Her feminism is beyond the straitjacket of woke sensibility
Shreevatsa Nevatia Shreevatsa Nevatia | 03 Mar, 2023
A sculpture of Virginia Woolf by the Thames (Photo: Getty Images)
ON SEPTEMBER 28, 2021, CHANEL posted a video on YouTube, which seemed to serve a single purpose: The French fashion powerhouse posited that beyond the ‘femininity’ of its perfumes and watches, makeup and skincare products, it also wanted to further an enabling ‘feminism’. Sponsors of ‘Rendez-vous littéraires rue Cambon’ (Literary Rendezvous at Rue Cambon), Chanel invited Jeanette Winterson to pay tribute to Virginia Woolf. With actor Keira Knightley starting with a reading from ‘Professions for Women’, a 1931 lecture Woolf had given at the Women’s Service League in Britain, the stage was once again set. Virginia Woolf, always hungry for truth, for change, was now coming back for seconds.
Knightley never did exaggerate the drama of Woolf’s original text. She didn’t have to. ‘Professions for Women’ still has a kind of bite that can wound patriarchy. In her speech, Woolf refers to ‘The Angel in the House’, a paragon of female docility and submissiveness that Coventry Patmore had conjured for his popular 1854 verse-novel. Every time, Woolf says, she sat down to review a novel by a famous man (she regularly contributed to the Times Literary Supplement) she was forced to battle the phantom of Patmore’s ‘The Angel in the House’. Woolf writes that she could feel the apparition whisper: “My dear, you are a young woman. You are writing about a book that has been written by a man. Be sympathetic; be tender; flatter; deceive; use all the arts and wiles of our sex. Never let anybody guess that you have a mind of your own. Above all, be pure.” Woolf’s protestations soon become aggressive.
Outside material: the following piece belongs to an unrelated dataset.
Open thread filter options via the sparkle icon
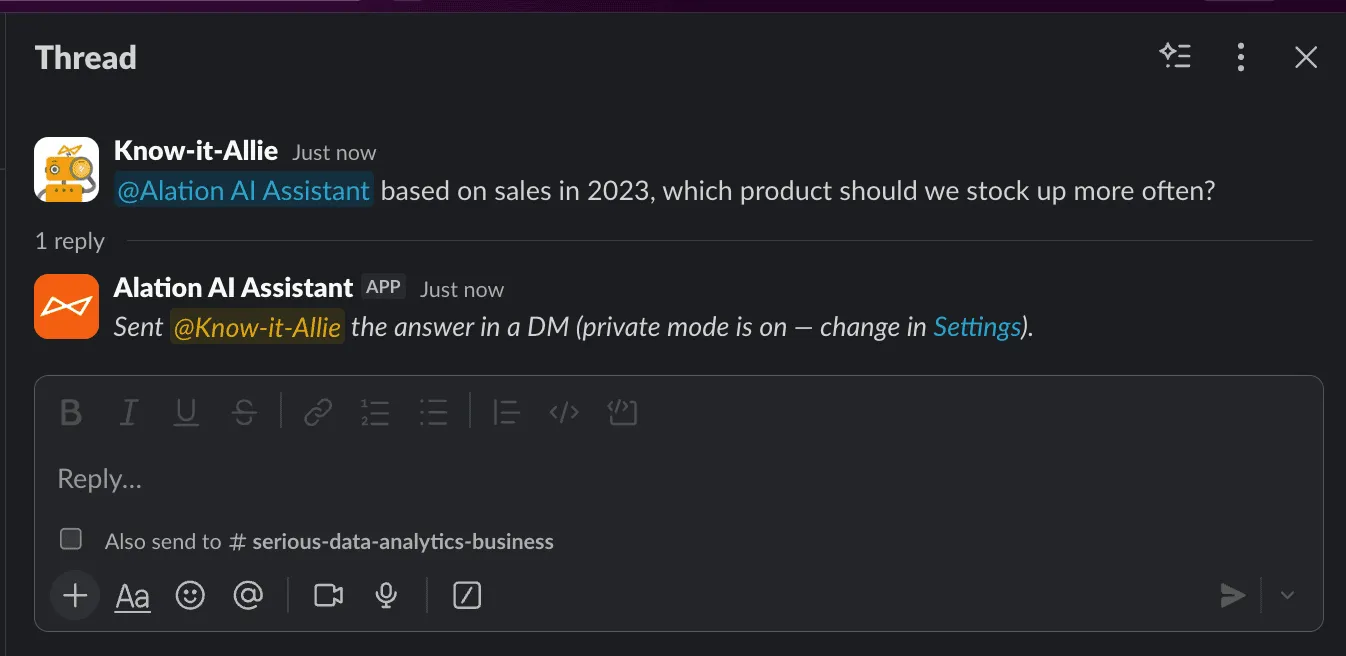This screenshot has width=1346, height=656. pos(1176,56)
Rather than ignore or silence this voice, Woolf decides she can only get on with her task if she kills ‘The Angel in the House’: “I turned upon her and caught her by the throat. I did my best to kill her. My excuse, if I were to be had up in a court of law, would be that I acted in self-defence. Had I not killed her she would have killed me. She would have plucked the heart out of my writing.” A little more than 90 years on, many writing rooms of women authors are still such haunted houses, and in her tribute, Winterson says that Woolf’s struggles seem modern, “not only because those problems are still prescient, are still with us, are still things that all of us, men and women alike, need to grapple with, but also because her mind was so ahead of itself. It was so fresh!”
Woolf doesn’t need a Chanel broadcast to speak to us again. But seeing Winterson and Knightley sit across a coffee table and reinvoke Woolf’s almost blinding luminosity, one feels forced to ask even more far-reaching questions: While it seems certain that there is much that Woolf can tell us about how we write, and even about how we live, how would she respond to the world of today, if she were here to see it? More importantly, perhaps, how would the world have reacted to her? Even as Winterson and her colleagues keep finding hope in the reservoirs of Woolf’s literature, is Virginia, really, ‘woke’ enough?
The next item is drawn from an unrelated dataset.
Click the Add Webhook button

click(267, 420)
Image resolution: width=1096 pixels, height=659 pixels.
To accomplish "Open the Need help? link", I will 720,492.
BEFORE IT WAS appropriated and abused, “stay woke” was once a watchword that Black Lives Matter activists in the US used to warn one another of sudden police brutality. While it is hard to pinpoint a time or place when “woke” became shorthand for all leftist ideology, it quickly started to define and delineate a moral steadfastness that was all-prevailing, all-perfect. In recent years, social media has provided ‘wokeness’ the many ethical referendums it has needed to thrive, but with its critics always ridiculing its ambitions as naïve utopianism, dismissing its strategies as high-handed, the term now, strangely, also implies its own critique. Ethics are one thing, but moral correctness can soon start to seem too preachy and pedantic, unseemly and unnecessary. Large swathes of woke activists have had to fight the impulse of becoming gatekeepers they despise.
We find in so much of Woolf’s writing—be it her novels or short stories, essays or diaries, letters or lectures—lines and passages that demand moral and societal transformation, but nowhere do we find the sanctimony of a woke proselytiser, or for that matter, the anger of an unthinking rebel.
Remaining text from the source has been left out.